WHAT IS ASKED —
- 1) Answer these questions using the piece on NBA team owners:
(a) Who does the piece say should stop pretending that the NBA is a regular business?
(b) What does the piece call the biggest difference between sports today and sports of several decades ago?
(c) What kind of owners does the piece say the sports world needs?
- 2) Copy the stretch of the piece on NBA team owners from "The sports world doesn’t" through "able to spend.".
- 3) Carry on the piece on NBA team owners from the point where it stops.

TEXT BLOCK —
------------------------------------------------

The only way to make this kind of owner more common is to change the culture of the sports leagues, specifically of course in this case the NBA. Let’s just have David Stern and everyone below him stop pretending that the NBA is a regular business. It’s not. It’s a sports league, and the team owners are incredibly wealthy guys who want to put their money to work on making them famous and feel like badasses. If a team is for sale, make sure that every owner knows that unless he’s buying a mega-market team, he’ll probably lose money more often than not, and he needs to be OK with that. If someone isn’t OK with it, then they shouldn’t buy the team. It’s that simple.
Is that realistic? Why shouldn’t it be? The biggest difference between sports today and sports of several decades ago is the exponentially larger pool of money that’s in play. But just because a team’s gross income has expanded beyond what once seemed possible doesn’t mean the team now must to operate at a profit. The net profit can still be slim or nonexistent, and the owner still has a scorching hot trophy wife (the team … and probably his actual wife) with all of the accompanying benefits.
The sports world doesn’t need more profitable teams. The sports world needs more deep-pocketed, ego-centric owners who care more about being high-profile playboys than making yet another dollar they’ll never be able to spend.





First of all I doubt the owners buy teams just to become famous and inflate their ego or could care less if they lose $. It's their money, and if they want to spend it on a sports team to make a profit, more power to em!
They should be ok with losing money???? Easy to say when it's not your money!

------------------------------------------------

DATASET EXCERPT —
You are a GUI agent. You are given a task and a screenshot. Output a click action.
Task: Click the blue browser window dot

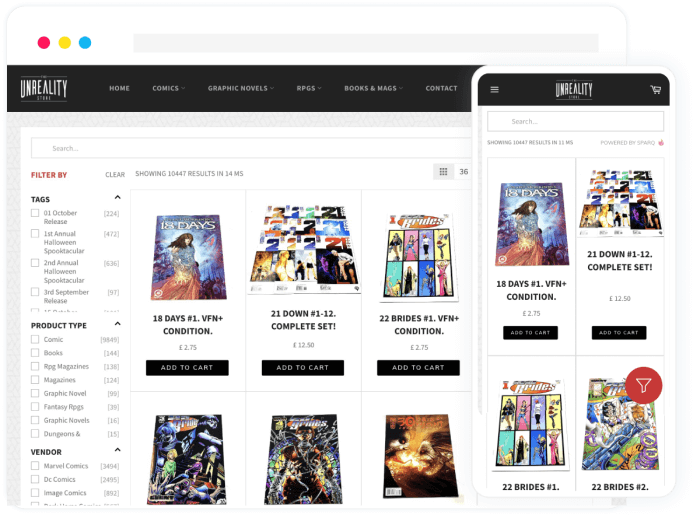(x=85, y=43)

------------------------------------------------

TASK RESPONSES —
- 1)
(a) David Stern and everyone below him.
(b) The exponentially larger pool of money that's in play.
(c) More deep-pocketed, ego-centric owners who care more about being high-profile playboys than about making yet another dollar they'll never be able to spend.

- 2)
The sports world doesn’t need more profitable teams. The sports world needs more deep-pocketed, ego-centric owners who care more about being high-profile playboys than making yet another dollar they’ll never be able to spend.

- 3)
Telling other people what to do with their money? Not a good idea. It's easy to be generous with OTHER peoples money.(especially, if they have more than I do)
Many fair points in here. But the economic realities are that the rich guys who buy teams are ok with losing money when they are making that amount x 10 in outside businesses. Sure- its easy to use a rational actor model that would suggest they could sever the NBA franchise and make more money, but a combination of psychic and economic benefits are what drives individuals, in other words : psychic benefits can only outweigh economic benefits when economic benefits exceed economic losses.
@ jfunk5710
Let't not get confused about depreciation, depreciation represents the recovery of a cost amortized over the period of an asset that lasts for a significant amount of time. Not including depreciation would be like spending 100 million upfront and never being allowed to consider that as a cost of doing business. The players call BS because of a short sighted look at actual cash losses- look more long term and including depreciation makes perfect sense. I'm not taking sides- but general accounting and business principles suggest that actual cash losses in a given year are not the whole story.
you know, this piece is what ive been thinking for a while. I knew it was like 300 million straight cash loss. Of course you will lose money when investing in a team. NOT EVERY TEAM can go on to be cash cows from the get go. And what guy is seriously like...ok..last 400million dollars here, gotta invest it into a team that hasnt won in 14 years, if this doesnt work, my house is gone, the wife will leave me ect... lol.
If your able and willing to purchase a sports franchise the money they make shouldnt be your bread and butter so to speak :P .
all i know is from a fan perspective, if they postpone the season cause of this squabble then the popularity will decrease majorly and THEN we can talk losing money. the nba was at all time high in popularity last year because of exciting teams like the thunder and what not.
This piece strikes me as exactly right. It is well known that many of these pro sports teams lose money, sometimes the best teams lose money, and yet there's seldom serious difficulty finding a potential owner when a franchise sells. They knew this wasn't exactly a profitable business and they still willingly got into it.
@doof, yeah it is big market vs small market, or more rich owner, like cuban, who isnt really big market but acts like it and small owner like jordan.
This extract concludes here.